Play New Single From The June Brides Here!

Phil Wilson and his crew are back with a new EP called She Seems Quite Free. It's out on September 1 on Slumberland Records in the U.S. and Occultation Records in the U.K.

This first cut is spry and sounds like all the things about this group that were so inspiring to other bands. I can hear traces of Housemartins here but Wilson and his lads are not quite so peppy as that. And there's a hint of early Smiths too.

Additionally, the tune is named "Being There" which could be a nod to one of my favorite Hal Ashby films and for that it gets points in my book.

For more details on Phil Wilson and The June Brides, check out their official Facebook page or the Slumberland Records page for this release.

Sunday, August 24, 2014

Play Rare Abba Cover From Th' Faith Healers Here!

In the years before the Internet, Th' Faith Healers got lumped in with the shoegaze era but there was something not quite right about that label.

Th' Faith Healers were scuzzy and rough and more like Sonic Youth than Chapterhouse, when it came right down to it. And they covered Can which put them closer to other Too Pure label acts like Stereolab than stuff like Ride.

This cover of Abba's "S.O.S' is from a 1991 Peel Session and it's a roaring and vaguely sinister riff-rocker.

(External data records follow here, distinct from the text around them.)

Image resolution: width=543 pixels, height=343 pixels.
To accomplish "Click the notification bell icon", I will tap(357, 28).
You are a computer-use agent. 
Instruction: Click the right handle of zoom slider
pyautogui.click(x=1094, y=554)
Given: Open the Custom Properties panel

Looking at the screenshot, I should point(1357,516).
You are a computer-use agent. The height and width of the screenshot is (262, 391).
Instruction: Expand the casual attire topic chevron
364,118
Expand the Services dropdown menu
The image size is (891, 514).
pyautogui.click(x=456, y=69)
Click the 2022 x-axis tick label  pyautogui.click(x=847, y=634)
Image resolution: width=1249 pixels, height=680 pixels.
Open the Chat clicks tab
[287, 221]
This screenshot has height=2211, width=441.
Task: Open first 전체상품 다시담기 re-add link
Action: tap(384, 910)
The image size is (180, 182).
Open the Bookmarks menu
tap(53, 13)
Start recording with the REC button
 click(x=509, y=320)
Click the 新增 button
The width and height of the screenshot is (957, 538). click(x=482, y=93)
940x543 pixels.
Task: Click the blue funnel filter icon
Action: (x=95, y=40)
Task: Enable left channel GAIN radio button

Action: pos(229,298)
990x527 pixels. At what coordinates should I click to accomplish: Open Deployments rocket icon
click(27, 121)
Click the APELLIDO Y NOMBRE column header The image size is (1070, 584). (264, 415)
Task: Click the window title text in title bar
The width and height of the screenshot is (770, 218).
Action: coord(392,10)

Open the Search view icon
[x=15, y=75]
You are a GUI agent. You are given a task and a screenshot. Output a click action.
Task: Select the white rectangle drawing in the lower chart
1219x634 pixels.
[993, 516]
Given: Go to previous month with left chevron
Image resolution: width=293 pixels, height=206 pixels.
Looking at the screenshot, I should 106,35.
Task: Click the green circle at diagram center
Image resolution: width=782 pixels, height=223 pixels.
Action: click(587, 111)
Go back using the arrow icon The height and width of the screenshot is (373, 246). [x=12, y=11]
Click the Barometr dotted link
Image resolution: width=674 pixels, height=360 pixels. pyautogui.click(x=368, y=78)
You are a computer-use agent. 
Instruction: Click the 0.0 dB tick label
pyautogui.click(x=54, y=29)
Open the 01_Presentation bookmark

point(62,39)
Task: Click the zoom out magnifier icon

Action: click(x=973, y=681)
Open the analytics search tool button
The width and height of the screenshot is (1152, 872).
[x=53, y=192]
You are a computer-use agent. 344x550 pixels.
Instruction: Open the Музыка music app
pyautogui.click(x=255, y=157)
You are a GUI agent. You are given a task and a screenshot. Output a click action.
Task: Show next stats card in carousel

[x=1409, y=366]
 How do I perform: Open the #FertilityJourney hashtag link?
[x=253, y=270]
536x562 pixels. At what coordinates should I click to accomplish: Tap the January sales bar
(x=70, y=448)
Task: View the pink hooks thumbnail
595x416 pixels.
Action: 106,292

I dig it and now you can dig it too.

Thursday, August 21, 2014

Play Deliriously Good Ex Hex (Mary Timony) Cut Here!

Coming on like Grace Slick trying to update a Patti Smith cut from Radio Ethiopia, Mary Timony and her gals in Ex Hex are here to rip your head off with the gloriously rockin' "Beast" from the band's upcoming debut record.

That debut album will be out in early October on Merge Records.

In the meantime, after you play "Beast" about a dozen times at deafening volume, head over to the band's official website for news on Ex Hex.

As a long-time fan of Mary Timony, I've been thrilled with each bit of music I've heard from Ex Hex so far. More punk than Helium, less harDCore than Autoclave, and still somehow more direct than the excellent Wild Flag, "Beast" is catchy and in-your-face.

And that Thurston Moore-meets-Tom Verlaine solo ain't half bad either!

Dig it!

Wednesday, August 13, 2014

An Early Review Of The Awesome New Connections Album (And A Spin Of Their New Video Too!)

These dudes are great. Connections are here with their brand new long-player. Called Into Sixes, this slab of indie rock genius drops on August 19 via Anyway Records and I urge you to get it.

Throwing a curveball by having the record open with the decidedly gentle -- in spirit, at least -- "Ayliah", the boys in Connections are back to doing what they do best quickly after that -- check out "Cruise Control" below for evidence of what I'm talking about.

"Beat The Sky" roars by like a rocket but it's the following tune -- "Calm Down" -- that surprises. Sounding weirdly like Robert Pollard dismantling something off of side 2 of Reckoning, "Calm Down" shows a new aspect of this band. The cut, simple and direct, is one of the highlights of Into Sixes for me.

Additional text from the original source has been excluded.